Panino's Pizzaiolo has authentic, Neapolitan pizza (and no wood-burning, brick oven)

October 24, 2012 (CHICAGO)

He says they don't always have to come from a wood-burning, brick oven either. The key seems to be a great dough and high heat.

Is a great pizza really that complicated? It shouldn't be. But while many places would have you believe you need to have a wood-burning, brick oven to produce great pies, Panino's Pizzaiolo, which has locations in Evanston, Park Ridge and Lakeview, is proving that's not necessarily the case.

"We try to keep all of the ingredients that we put on these pizzas all imported stuff from Italy; we want to give it that extra level of taste and texture," said Bruno Brunetti, owner of Panino's.

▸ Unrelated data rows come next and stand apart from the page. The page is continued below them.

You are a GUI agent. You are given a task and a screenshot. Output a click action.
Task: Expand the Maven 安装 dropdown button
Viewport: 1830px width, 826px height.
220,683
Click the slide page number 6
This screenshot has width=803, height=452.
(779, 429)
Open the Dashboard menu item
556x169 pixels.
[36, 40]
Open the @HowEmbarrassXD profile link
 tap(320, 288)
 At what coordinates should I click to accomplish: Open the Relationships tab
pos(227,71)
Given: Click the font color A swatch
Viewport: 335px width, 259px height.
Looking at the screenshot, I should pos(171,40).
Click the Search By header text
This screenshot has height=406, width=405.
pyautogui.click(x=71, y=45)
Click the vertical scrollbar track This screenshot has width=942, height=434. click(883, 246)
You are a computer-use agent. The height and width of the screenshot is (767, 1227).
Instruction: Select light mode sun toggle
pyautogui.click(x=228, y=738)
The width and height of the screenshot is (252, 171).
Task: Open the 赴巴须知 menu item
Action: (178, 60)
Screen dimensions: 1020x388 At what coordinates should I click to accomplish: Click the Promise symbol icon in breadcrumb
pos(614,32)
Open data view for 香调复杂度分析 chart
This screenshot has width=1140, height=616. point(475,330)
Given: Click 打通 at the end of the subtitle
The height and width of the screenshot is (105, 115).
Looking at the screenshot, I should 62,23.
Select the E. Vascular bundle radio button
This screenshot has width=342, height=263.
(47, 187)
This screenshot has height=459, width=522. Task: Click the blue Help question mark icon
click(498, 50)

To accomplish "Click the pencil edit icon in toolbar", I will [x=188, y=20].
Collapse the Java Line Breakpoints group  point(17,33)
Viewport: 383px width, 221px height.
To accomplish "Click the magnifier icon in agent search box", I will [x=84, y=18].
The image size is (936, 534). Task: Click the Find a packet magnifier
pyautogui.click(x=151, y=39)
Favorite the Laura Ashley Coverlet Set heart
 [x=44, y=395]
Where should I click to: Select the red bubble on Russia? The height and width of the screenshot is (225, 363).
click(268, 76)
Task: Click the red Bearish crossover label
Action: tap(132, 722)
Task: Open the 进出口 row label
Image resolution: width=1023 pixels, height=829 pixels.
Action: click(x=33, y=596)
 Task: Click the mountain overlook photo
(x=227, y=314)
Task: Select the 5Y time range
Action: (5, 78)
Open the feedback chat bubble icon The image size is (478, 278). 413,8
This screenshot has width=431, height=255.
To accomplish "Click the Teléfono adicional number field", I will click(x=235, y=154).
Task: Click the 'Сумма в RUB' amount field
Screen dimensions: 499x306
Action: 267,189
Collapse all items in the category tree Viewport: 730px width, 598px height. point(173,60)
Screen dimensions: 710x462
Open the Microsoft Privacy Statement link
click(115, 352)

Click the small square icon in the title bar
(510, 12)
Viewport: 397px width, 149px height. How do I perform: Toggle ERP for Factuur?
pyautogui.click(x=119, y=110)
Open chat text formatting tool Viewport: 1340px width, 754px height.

But it's more than just ingredients; it's mostly about their starter, which is essentially a living yeast that is used in every batch of dough. It reacts to heat, and that's where the magic happens.

"It's done in a way that the old masters of Italy, the old pizzaiolos of Italy used to make the pizza," said Brunetti.

And so when that dough has rested and fermented for at least two to three days, it develops character and complexity. So much so, that after you top it was fresh, vibrant San Marzano tomato sauce, a healthy sprinkle of pecorino romano and parmesan, giant chunks of fior di latte, or fresh mozzarella and a simple drizzle of olive oil, the pizza doesn't need a brick oven.

This deck oven -- set to an extremely high temperature -- does the trick. Once it's removed, it's topped with a few fresh basil leaves and a final drizzle of oil, before being whisked out to the dining room. It's here where the resulting crust shows the payoff, for using that ancient starter.

"It gives it the nice bubbles, it gives it that airiness that our pizza has," he said.

So Panino's is proof you don't need a fancy, wood burning brick oven to make great pizza. What it really boils down to is having the right temperature -- high temperature, of course -- and a great dough recipe.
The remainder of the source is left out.